Beliefnet

Freud says we twist certain baser instincts inward for the sake of conventional morality and society. For example, the fear of God and/or prison keeps John from hitting Suzie over the head and dragging her back to his posh urban duplex. Instead, he convinces Suzie to retreat with him to the duplex, where they get in touch with their ids by more innocuous means, like watching Jim Carrey get hit over the head with a brick.

Ah yes, man's baser instincts are neither gained nor lost, they are merely vented through socially acceptable safety valves. Even at this late date in history, man remains, at heart, a mean and brutish creature.

Fortunately, religion has played a key role in suppressing man's baser instincts for the past 2,000 years.

Still, every once in a while, that elevated primate known as man makes a power play and places himself philosophically at the center of the universe. Because we have that kind of luck, we happen to inhabit such an era.

It is no surprise that the phenomenon has coincided with the industrial age. At the turn of the century, technological advancement allowed man to exert his will upon his surroundings in ways that he previously never dreamed of. From this realization sprang a new human desire to exist not as God's child but as a creator himself. As the mechanical engine of industrialization purred along, man realized he could create the world he wanted, complete with skyscrapers and microcomputers. He began to use up and remake the world around him. In such a manner, the elevated primate came to regard himself as empowered. Naturally, he came to place himself at the center of the world that he was rapidly re-constructing. Man has become the measure of all things, including our moral compass.

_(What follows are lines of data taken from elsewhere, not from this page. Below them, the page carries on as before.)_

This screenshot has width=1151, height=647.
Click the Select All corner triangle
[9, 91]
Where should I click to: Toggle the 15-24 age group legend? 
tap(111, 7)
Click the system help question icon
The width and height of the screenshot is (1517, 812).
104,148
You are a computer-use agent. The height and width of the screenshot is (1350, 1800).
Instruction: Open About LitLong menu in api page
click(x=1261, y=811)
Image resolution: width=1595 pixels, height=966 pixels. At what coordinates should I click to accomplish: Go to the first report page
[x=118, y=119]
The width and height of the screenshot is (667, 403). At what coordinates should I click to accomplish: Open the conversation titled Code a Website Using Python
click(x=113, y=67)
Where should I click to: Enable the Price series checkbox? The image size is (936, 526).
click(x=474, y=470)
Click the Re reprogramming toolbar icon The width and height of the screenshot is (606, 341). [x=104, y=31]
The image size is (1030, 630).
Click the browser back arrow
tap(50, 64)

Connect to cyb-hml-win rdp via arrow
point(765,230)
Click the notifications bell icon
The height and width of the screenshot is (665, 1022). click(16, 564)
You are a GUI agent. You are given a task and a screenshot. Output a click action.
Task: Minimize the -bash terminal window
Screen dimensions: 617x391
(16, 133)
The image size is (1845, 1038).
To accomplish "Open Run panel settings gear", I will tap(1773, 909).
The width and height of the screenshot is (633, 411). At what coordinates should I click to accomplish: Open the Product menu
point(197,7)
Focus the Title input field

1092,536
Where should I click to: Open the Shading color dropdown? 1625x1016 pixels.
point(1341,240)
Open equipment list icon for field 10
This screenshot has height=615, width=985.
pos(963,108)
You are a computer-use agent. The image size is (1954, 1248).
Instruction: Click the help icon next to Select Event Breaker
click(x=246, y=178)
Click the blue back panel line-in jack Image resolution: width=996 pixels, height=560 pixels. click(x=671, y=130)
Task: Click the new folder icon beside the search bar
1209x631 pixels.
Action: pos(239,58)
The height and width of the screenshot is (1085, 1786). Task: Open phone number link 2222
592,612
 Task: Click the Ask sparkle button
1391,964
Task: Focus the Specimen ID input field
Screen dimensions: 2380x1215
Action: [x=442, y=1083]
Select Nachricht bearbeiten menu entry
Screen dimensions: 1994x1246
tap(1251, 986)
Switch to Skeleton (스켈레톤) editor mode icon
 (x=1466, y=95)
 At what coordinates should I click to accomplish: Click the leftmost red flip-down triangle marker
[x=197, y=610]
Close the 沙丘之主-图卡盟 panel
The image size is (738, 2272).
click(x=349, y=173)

"Why should the rules of one tribe, two thousand years ago, guide our thoughts in this day and age?" the modern man might say. After all, he need only look around to realize that this world is no longer congruous with that which birthed the Bible. Man has created a new world. And with a wave of his inspired hand, today's elevated primate prefers to play things by ear, to weigh the pros and cons of any particular moral dilemma for himself.

Consequently, we are witnessing the breakup of an immutable moral foundation. We live in an era when moral relativism increasingly supplants any understanding of moral absolutes.

Bottom line: Relativism is breeding like bacteria.

And what hath this new relativism wrought? Crime in this country is rampant, while parents are slowly growing alarmed at the violent tendencies of our youth. The latter seem to have particular trouble choosing the right behavior--such as making moral decisions, respecting their elders, accepting responsibility for their actions--because they lack self-discipline and resolute moral examples.

Sadly, we have reached a point where people would rather rob a store than work in one. Drug dealers confiscate entire city blocks, stalking through the streets with their guns. Criminals are glorified in the popular-culture media as symbols of empowerment who refuse to be neutered by society's repressive rules. (Think of the Sopranos or gangsta rappers.) People are casually profane. Once-common courtesies fall by the wayside.

As always, our adolescents test extremes. But now they lack the moral foundation, the boundaries that eventually pull one back into society. They are guided not so much by long-honored principles of right and wrong as by fleeting moments of desire and whim. And so they drift about, unable to cure their moral indifference with the sort of definitive code and actions that religion fosters.

Moralists grow alarmed. But the rest of society slides slowly toward indifference--a pattern set in motion by the modern relativist and his tendency to place himself at the center of the universe, just before the fall.